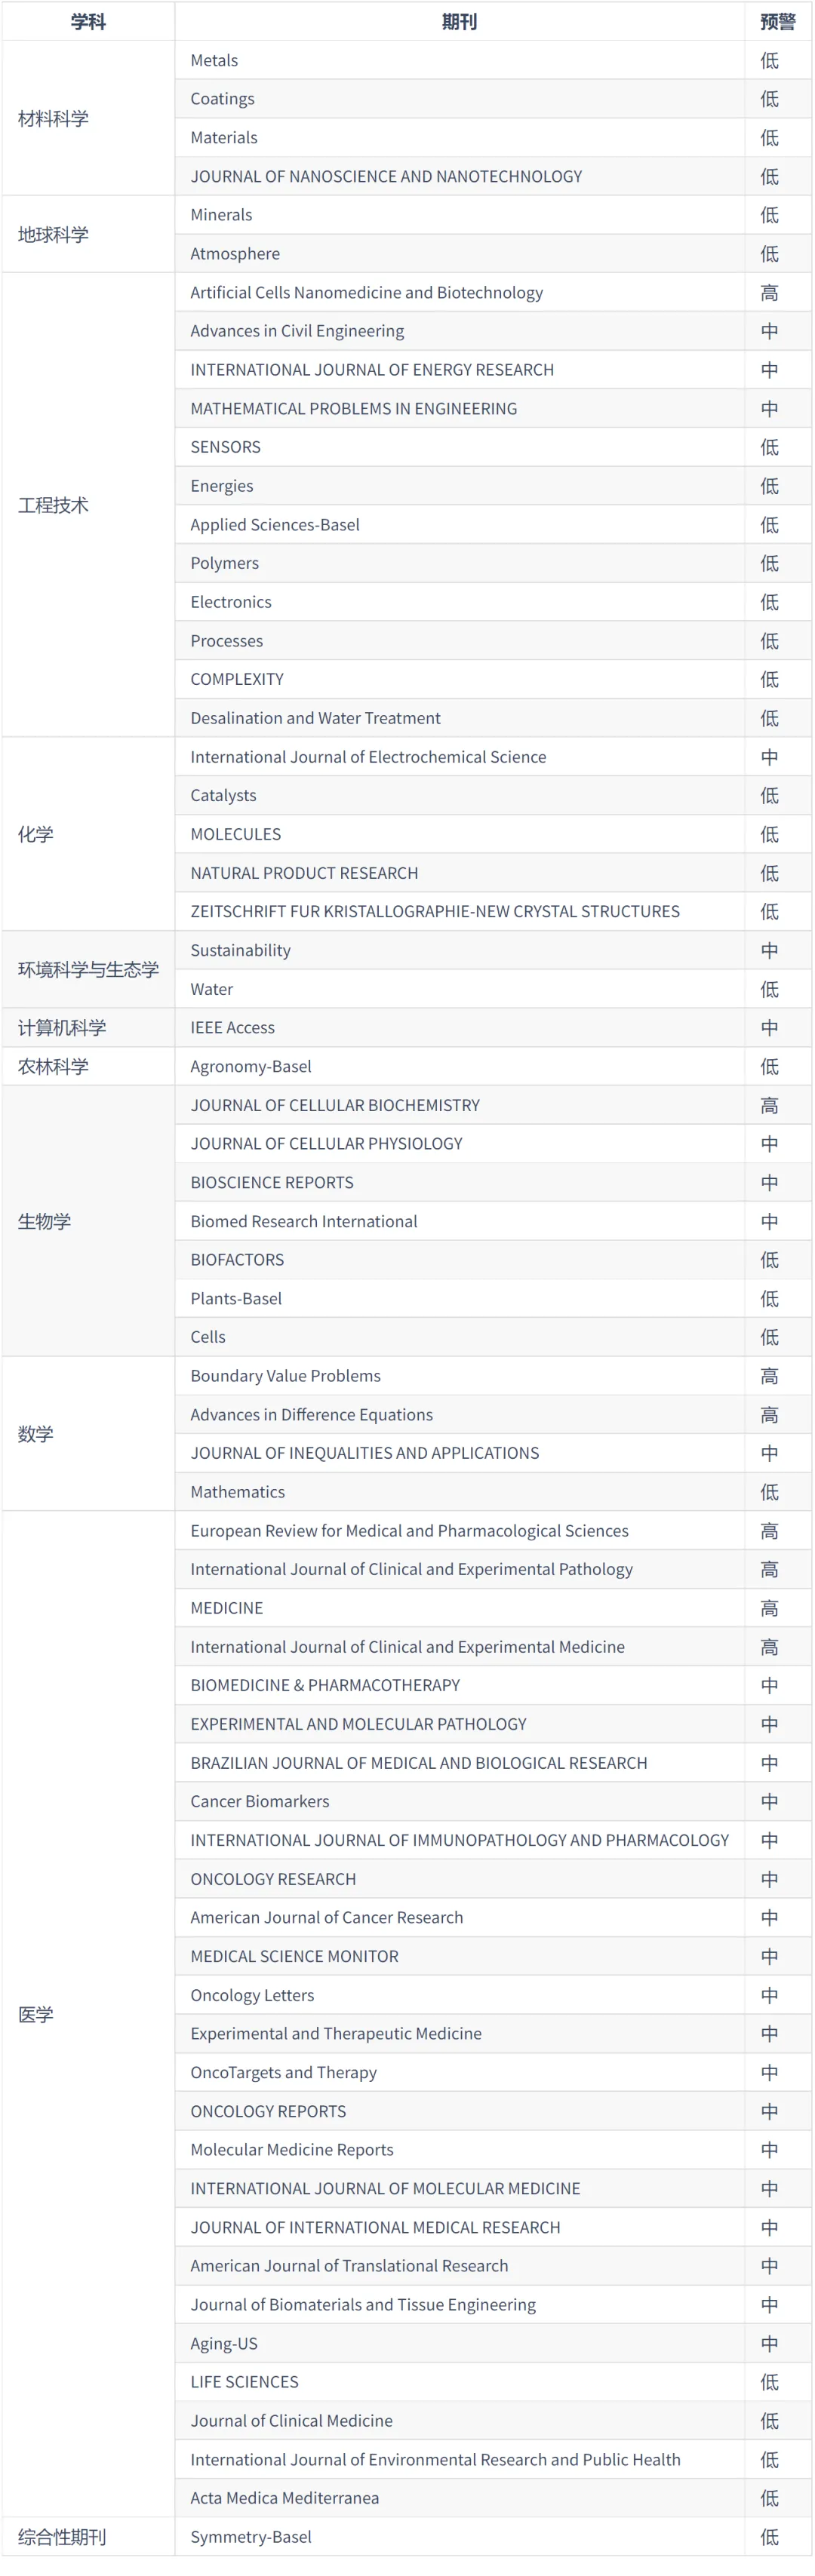The image size is (815, 2576).
Task: Click Artificial Cells Nanomedicine and Biotechnology
Action: (366, 292)
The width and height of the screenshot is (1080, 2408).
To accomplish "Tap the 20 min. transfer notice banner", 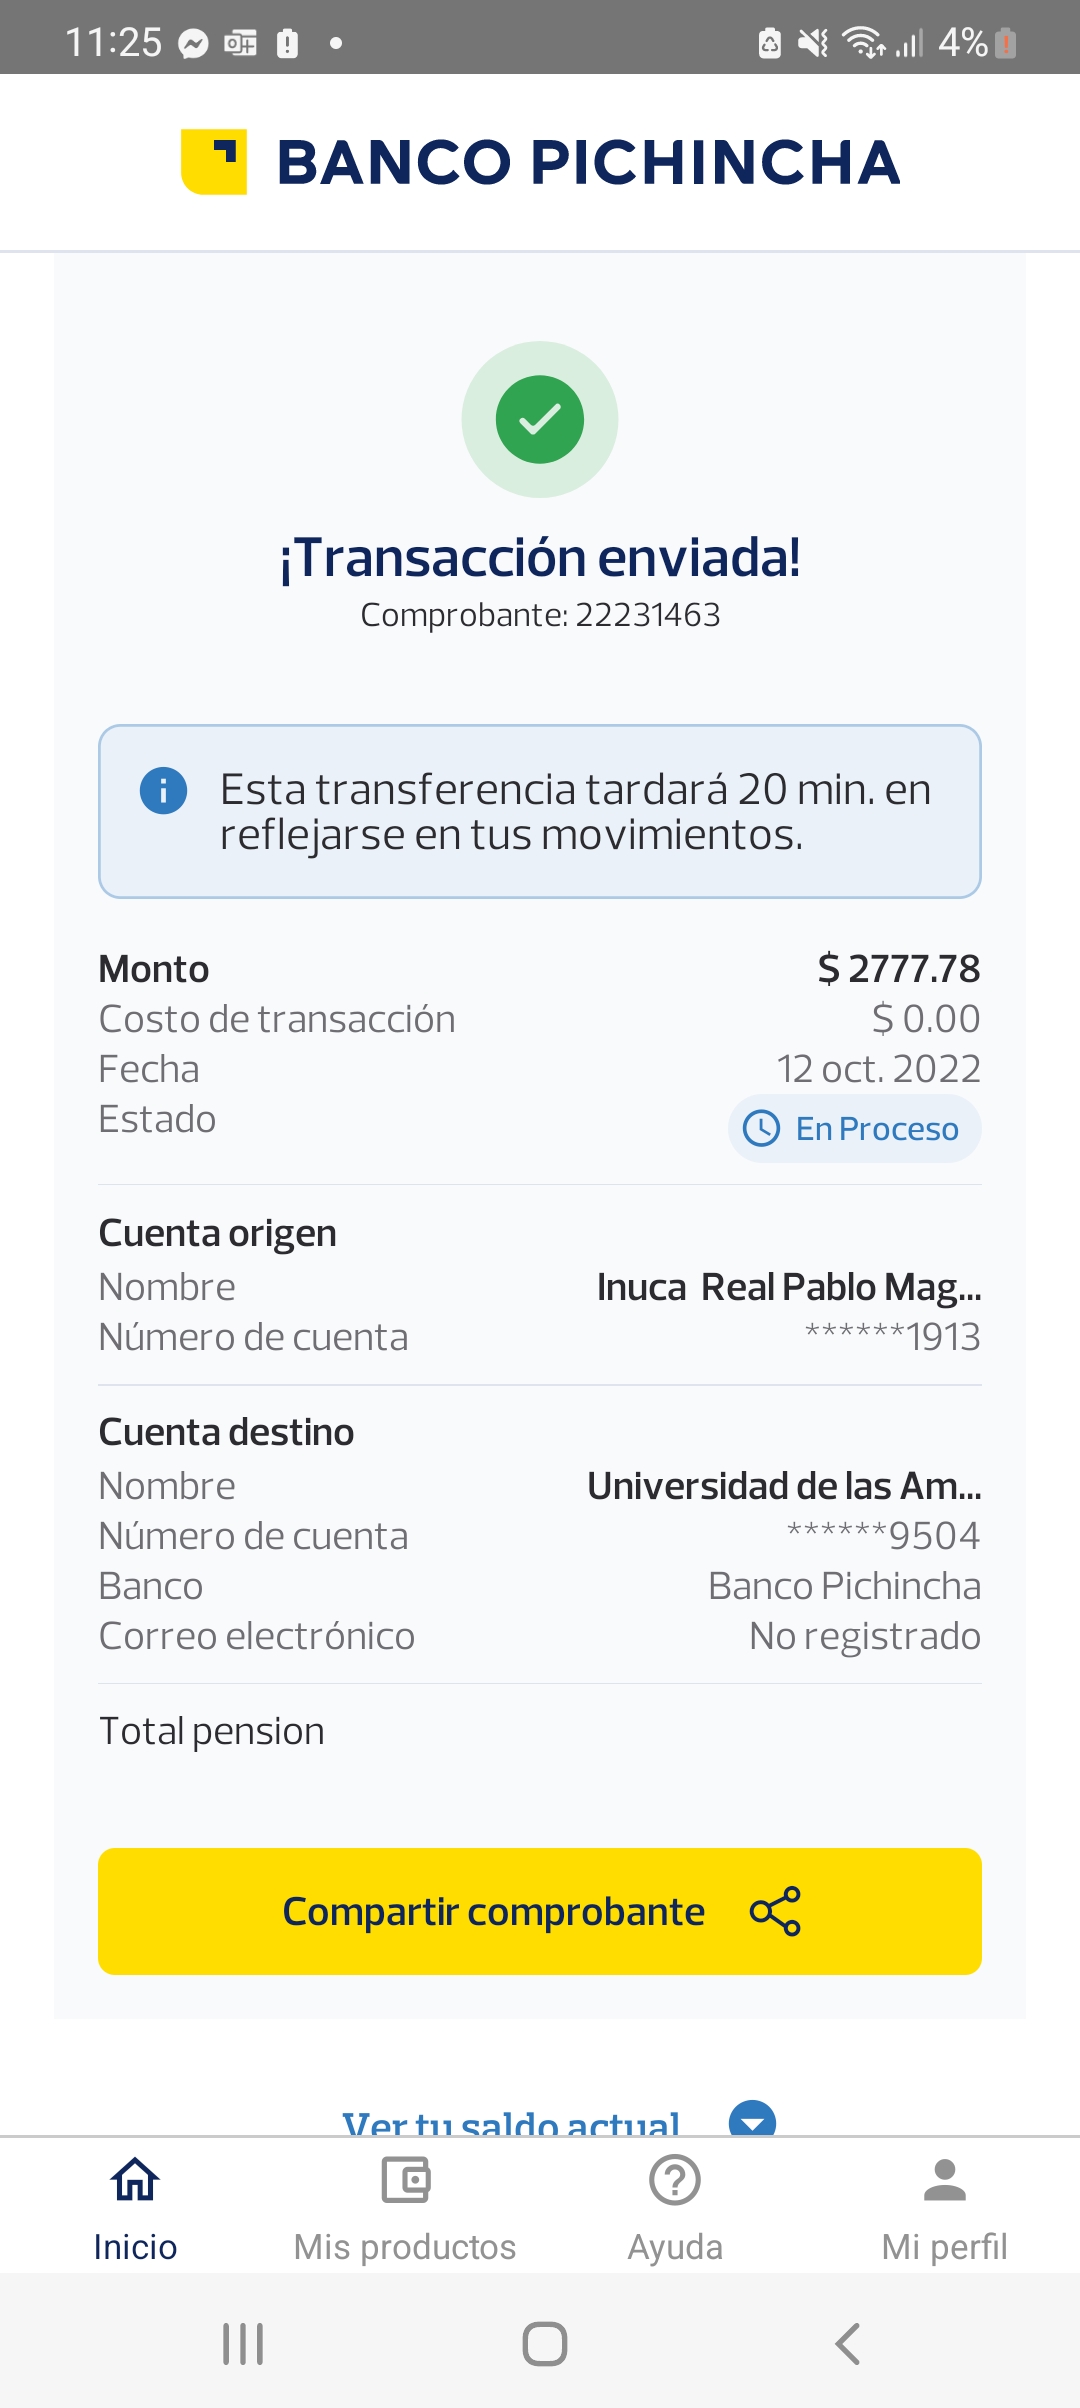I will 540,811.
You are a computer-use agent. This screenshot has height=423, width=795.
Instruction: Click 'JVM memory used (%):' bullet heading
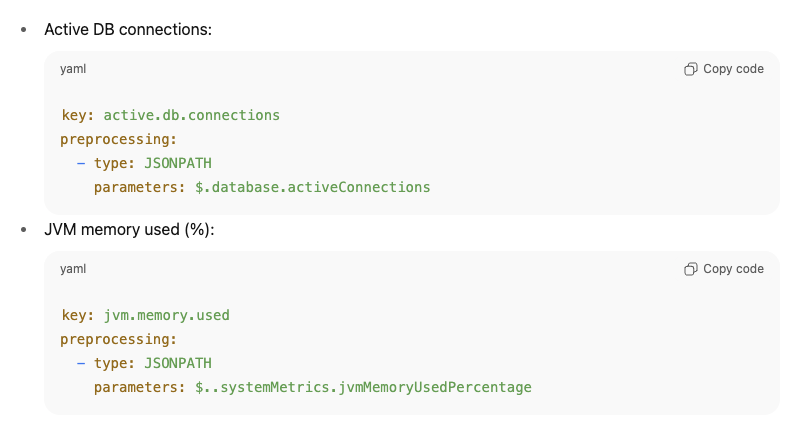[129, 230]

════════════════

**What to produce**
Retype exactly the lines from the one containing "You are a computer-use" through the last line of the records above, both included, and leave out any pictures.

**Response to this exercise**
You are a computer-use agent. This screenshot has height=423, width=795.
Instruction: Click 'JVM memory used (%):' bullet heading
[129, 230]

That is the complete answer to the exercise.